His research didn't support his hypothesis.
That isn't earth-shattering; it happens to the best of scientists. What's interesting is that his hypothesis was that diversity made communities more open and better.
What he found was that the more ethnically diverse a community is, "the less likely the residents are to trust anyone--from their next door neighbor to the mayor."
The core message of the research was that, "in the presence of diversity, we hunker down", he said. "We act like turtles. The effect of diversity is worse than had been imagined. And it’s not just that we don’t trust people who are not like us. In diverse communities, we don’t trust people who do look like us."
Prof Putnam found trust was lowest in Los Angeles, "the most diverse human habitation in human history", but his findings also held for rural South Dakota, where "diversity means inviting Swedes to a Norwegians’ picnic".
When the data were adjusted for class, income and other factors, they showed that the more people of different races lived in the same community, the greater the loss of trust. "They don’t trust the local mayor, they don’t trust the local paper, they don’t trust other people and they don’t trust institutions," said Prof Putnam. "The only thing there’s more of is protest marches and TV watching."
I'm not sure I believe that diversity is the reason people don't trust each other so much. I have no scientific evidence to back up my conclusion, but could it be that our attitudes about various groups is affected by television news and entertainment? By other information sources? Could it be that "I vant to be alone" isn't just a Greta Garbo line?
I've lived in some fairly ethnically diverse areas in my life, and I've lived in some rather homogeneous ones, as well. I can't say I trust any of my neighbors now less than I trusted neighbors 20 years ago when I lived in a different area. And I've always had a healthy skepticism when it came to government, local or national.
It would be nice if the outcome of Putnam's study were that all the diversity garbage would go away. It would be terrific if we weren't constantly bombarded with the idea that white people are racists if they don't seem thrilled with diversity, or minorities are just ignorant if they don't embrace other cultures willingly.
But I doubt any of that will happen. Instead, we'll be put through even more diversity training where we'll be told how much more accepting and open we will be if we just expose ourselves to this group or that. Daniel Henninger at the Wall Street Journal's OpinionJournal puts it this way:
The diversity ideologues deserve whatever ill tidings they get. They're the ones who weren't willing to persuade the public of diversity's merits, preferring to turn "diversity" into a political and legal hammer to compel compliance. The conversions were forced conversions. As always, with politics comes pushback. And it never stops.
The harvest of bitter fruit from the diversity wars begun three decades ago across campuses, corporations and newsrooms has made the immigration debate significantly worse.

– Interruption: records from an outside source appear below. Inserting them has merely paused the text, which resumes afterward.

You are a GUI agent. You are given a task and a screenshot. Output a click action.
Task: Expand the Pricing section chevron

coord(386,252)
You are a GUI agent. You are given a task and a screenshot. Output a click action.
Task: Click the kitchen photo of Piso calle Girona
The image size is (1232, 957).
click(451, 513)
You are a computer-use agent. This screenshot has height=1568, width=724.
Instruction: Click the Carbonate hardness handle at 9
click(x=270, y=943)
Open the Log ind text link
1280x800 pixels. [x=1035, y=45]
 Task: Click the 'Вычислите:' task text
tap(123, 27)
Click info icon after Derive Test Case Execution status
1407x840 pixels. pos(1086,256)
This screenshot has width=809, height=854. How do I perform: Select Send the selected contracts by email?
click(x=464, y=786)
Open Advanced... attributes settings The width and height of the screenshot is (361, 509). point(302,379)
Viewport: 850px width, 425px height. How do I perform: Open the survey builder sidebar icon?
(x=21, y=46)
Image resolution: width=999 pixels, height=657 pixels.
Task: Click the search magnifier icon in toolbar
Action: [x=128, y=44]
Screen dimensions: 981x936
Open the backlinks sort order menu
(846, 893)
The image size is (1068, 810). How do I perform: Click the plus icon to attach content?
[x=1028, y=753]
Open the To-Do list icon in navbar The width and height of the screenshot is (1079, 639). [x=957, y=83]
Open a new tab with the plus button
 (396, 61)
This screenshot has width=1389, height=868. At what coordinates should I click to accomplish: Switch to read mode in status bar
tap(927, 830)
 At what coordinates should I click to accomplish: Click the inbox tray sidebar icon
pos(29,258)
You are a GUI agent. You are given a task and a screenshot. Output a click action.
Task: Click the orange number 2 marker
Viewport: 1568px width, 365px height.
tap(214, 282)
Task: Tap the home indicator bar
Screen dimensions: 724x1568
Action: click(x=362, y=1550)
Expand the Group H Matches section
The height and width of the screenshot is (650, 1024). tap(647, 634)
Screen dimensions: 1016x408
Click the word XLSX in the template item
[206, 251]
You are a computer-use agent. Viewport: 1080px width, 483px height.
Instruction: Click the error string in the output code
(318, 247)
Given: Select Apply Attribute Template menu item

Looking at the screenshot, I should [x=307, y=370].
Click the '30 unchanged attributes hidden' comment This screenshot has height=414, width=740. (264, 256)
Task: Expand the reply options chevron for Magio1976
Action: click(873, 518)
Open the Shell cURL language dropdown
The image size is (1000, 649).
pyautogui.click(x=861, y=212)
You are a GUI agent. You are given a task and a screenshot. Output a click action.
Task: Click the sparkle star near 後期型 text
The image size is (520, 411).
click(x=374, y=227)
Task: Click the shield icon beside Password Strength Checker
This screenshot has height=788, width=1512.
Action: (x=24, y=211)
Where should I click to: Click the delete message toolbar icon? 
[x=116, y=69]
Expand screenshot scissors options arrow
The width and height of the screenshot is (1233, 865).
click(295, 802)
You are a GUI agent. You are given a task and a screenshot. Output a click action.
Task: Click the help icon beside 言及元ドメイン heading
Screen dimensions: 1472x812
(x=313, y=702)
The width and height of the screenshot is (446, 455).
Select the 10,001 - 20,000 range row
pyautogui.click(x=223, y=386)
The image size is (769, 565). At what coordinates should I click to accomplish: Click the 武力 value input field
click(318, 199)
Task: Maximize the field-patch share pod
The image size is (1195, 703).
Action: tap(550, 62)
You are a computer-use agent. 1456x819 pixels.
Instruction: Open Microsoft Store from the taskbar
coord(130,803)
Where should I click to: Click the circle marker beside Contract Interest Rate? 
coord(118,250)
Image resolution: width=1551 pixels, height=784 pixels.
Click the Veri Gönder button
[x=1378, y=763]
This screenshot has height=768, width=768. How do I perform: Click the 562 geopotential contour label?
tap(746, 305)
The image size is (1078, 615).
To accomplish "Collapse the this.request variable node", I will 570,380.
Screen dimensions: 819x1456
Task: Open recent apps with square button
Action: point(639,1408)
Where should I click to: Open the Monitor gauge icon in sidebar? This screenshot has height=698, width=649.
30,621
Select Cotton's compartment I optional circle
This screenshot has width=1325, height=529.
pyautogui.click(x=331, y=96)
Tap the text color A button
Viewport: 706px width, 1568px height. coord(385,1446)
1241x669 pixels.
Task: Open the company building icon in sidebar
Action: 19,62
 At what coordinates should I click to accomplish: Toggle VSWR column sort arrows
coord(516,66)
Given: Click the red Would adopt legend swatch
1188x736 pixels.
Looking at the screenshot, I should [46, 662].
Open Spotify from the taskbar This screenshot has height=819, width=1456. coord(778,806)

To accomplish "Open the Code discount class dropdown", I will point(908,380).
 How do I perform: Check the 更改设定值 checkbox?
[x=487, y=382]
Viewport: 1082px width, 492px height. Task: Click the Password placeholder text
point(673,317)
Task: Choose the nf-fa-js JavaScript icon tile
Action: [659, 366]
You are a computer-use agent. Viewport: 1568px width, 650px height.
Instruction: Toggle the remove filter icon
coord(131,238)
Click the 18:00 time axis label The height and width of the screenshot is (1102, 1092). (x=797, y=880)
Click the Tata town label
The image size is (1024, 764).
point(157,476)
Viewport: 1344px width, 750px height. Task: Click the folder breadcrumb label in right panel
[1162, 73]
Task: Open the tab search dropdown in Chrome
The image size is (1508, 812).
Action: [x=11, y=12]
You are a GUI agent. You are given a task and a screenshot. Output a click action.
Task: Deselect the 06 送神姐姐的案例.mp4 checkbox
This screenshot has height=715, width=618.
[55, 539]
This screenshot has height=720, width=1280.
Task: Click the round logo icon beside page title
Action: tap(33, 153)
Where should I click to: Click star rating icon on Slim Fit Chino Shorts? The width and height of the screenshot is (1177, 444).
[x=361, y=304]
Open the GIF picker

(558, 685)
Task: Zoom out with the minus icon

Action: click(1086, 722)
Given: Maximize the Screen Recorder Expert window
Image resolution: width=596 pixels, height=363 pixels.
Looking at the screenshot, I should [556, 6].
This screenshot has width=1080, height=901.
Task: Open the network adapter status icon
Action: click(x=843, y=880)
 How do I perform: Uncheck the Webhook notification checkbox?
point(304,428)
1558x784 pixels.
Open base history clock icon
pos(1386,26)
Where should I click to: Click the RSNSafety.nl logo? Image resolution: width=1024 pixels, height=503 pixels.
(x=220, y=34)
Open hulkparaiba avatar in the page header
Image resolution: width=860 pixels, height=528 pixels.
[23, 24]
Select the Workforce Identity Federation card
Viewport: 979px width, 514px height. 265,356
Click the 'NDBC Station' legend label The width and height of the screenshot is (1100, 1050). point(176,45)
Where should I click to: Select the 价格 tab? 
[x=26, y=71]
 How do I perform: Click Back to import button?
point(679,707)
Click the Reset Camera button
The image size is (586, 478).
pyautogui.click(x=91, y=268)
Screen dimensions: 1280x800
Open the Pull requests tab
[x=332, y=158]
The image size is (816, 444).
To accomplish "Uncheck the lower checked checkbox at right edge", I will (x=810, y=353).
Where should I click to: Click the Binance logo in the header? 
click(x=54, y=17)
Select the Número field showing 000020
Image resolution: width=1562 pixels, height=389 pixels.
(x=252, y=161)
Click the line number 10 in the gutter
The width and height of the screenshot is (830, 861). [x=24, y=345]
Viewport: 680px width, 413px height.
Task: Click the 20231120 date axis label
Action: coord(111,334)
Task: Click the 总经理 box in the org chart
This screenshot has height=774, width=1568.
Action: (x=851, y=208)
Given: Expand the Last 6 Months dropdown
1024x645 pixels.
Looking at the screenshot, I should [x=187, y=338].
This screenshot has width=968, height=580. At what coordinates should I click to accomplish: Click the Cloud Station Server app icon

Diversity's advocates gave short shrift to assimilation, indeed arguing that assimilation into the American mainstream was oppressive and coercive. So they demoted assimilation and elevated "differences." Then they took the nation to court. Little wonder the immigration debate is riven with distrust.
We need to accept the idea that assimilation isn't a dirty word; it's the way communities are built. That's why certain communities have certain characteristics. But the United States should have certain characteristics, too, which is why emphasizing our differences--rather than our similarities--tears at our national spirit.